╭─ RAW RECORDS

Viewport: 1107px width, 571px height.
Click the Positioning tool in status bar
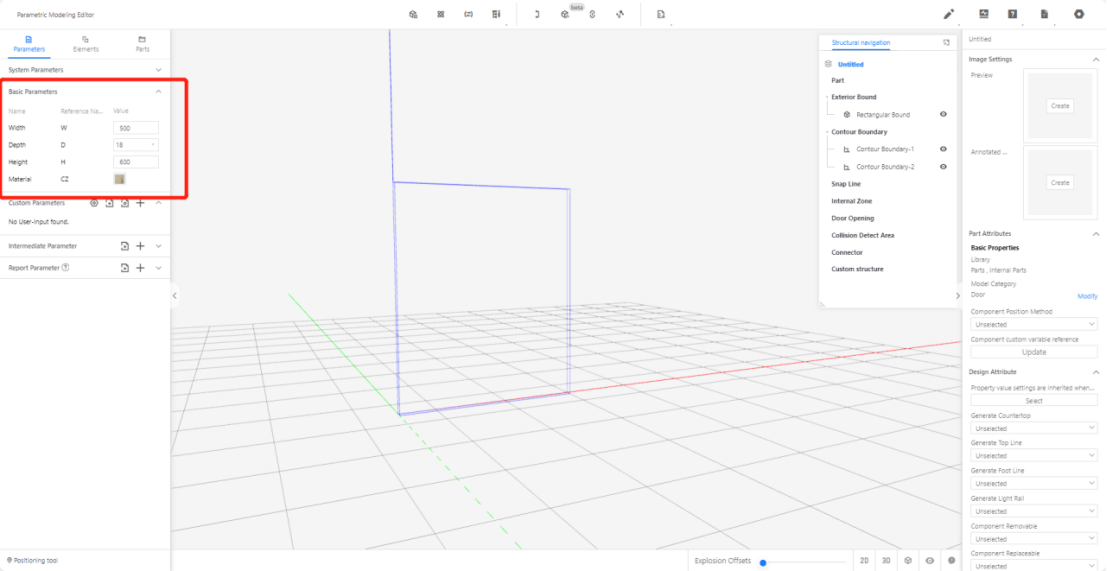33,560
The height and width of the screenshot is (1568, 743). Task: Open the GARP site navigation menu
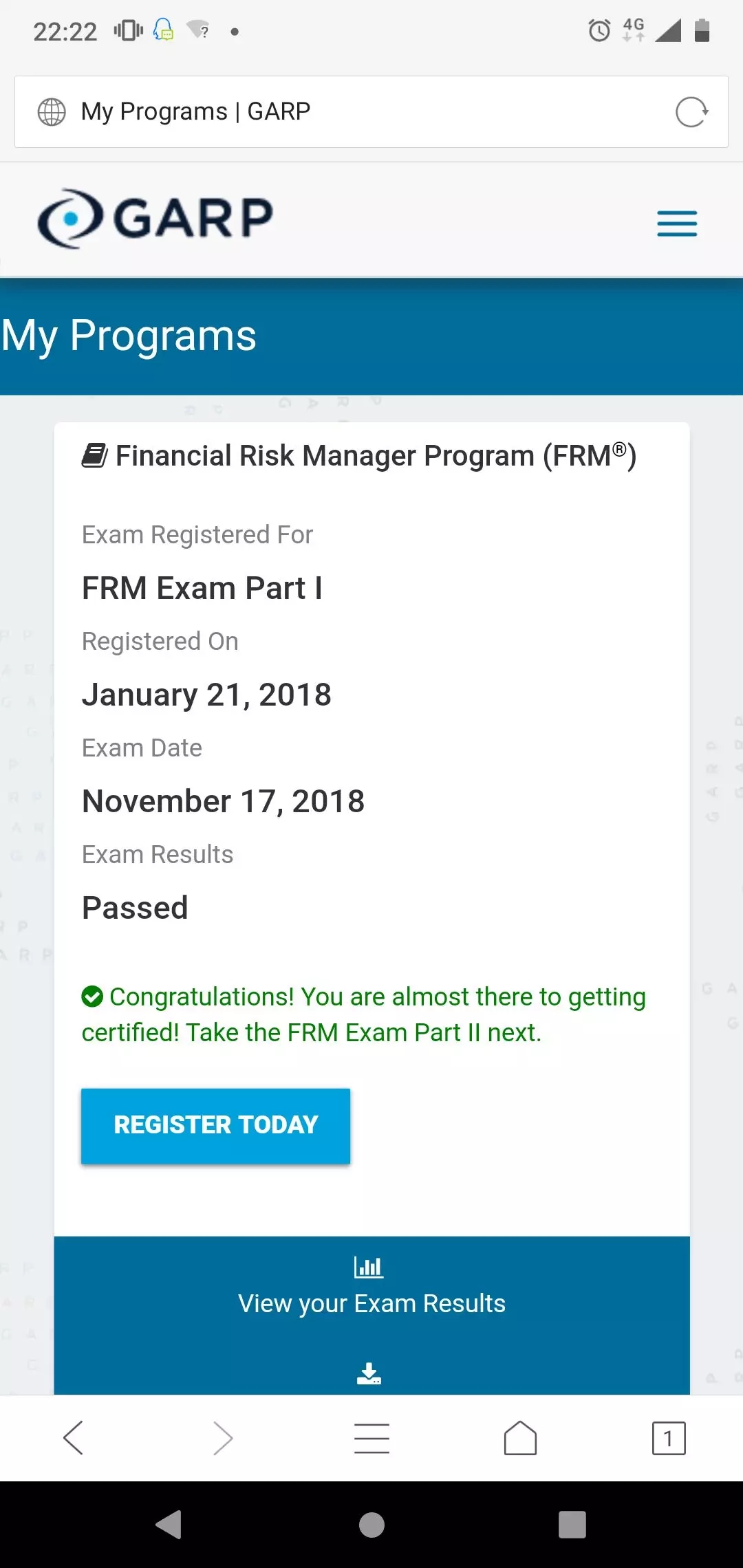pyautogui.click(x=676, y=223)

╰─

PROBLEM DETAILS - Print the lines above word for word, leaving out the pictures.

OUTPUT OF THE TASK -
Viewport: 1107px width, 571px height.
Click the Positioning tool in status bar
33,560
The height and width of the screenshot is (1568, 743). Task: Open the GARP site navigation menu
pyautogui.click(x=676, y=223)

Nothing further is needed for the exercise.